- **TASK DIRECTIONS**: What is needed is every line, exactly as given, from the line containing "Viewport: 495px width, 499px height." through the end of the data below.

- **MATERIAL FOR THIS EXERCISE**:
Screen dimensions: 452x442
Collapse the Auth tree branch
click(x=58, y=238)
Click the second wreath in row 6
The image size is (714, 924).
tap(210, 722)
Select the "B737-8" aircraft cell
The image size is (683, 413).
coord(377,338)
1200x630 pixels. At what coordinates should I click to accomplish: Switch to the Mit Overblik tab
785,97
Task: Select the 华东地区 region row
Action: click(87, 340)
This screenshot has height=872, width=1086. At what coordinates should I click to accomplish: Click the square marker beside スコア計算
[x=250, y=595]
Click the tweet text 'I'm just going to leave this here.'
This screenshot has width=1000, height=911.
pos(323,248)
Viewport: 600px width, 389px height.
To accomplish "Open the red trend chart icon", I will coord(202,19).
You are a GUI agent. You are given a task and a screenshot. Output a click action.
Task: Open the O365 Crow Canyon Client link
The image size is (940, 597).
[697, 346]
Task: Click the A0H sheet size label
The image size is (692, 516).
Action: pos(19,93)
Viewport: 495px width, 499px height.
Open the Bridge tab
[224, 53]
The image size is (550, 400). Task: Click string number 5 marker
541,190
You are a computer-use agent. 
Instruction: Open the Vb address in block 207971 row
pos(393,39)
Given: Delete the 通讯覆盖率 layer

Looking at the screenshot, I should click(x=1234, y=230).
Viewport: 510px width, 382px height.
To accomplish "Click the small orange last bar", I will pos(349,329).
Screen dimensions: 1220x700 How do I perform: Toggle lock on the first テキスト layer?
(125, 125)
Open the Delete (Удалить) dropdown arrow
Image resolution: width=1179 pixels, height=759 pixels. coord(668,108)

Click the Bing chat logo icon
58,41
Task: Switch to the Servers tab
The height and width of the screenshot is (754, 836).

- **ANSWER TO THIS TASK**:
Viewport: 495px width, 499px height.
Open the Bridge tab
[224, 53]
The image size is (550, 400). Task: Click string number 5 marker
541,190
You are a computer-use agent. 
Instruction: Open the Vb address in block 207971 row
pos(393,39)
Given: Delete the 通讯覆盖率 layer

Looking at the screenshot, I should click(x=1234, y=230).
Viewport: 510px width, 382px height.
To accomplish "Click the small orange last bar", I will pos(349,329).
Screen dimensions: 1220x700 How do I perform: Toggle lock on the first テキスト layer?
(125, 125)
Open the Delete (Удалить) dropdown arrow
Image resolution: width=1179 pixels, height=759 pixels. coord(668,108)

Click the Bing chat logo icon
58,41
Task: Switch to the Servers tab
The height and width of the screenshot is (754, 836).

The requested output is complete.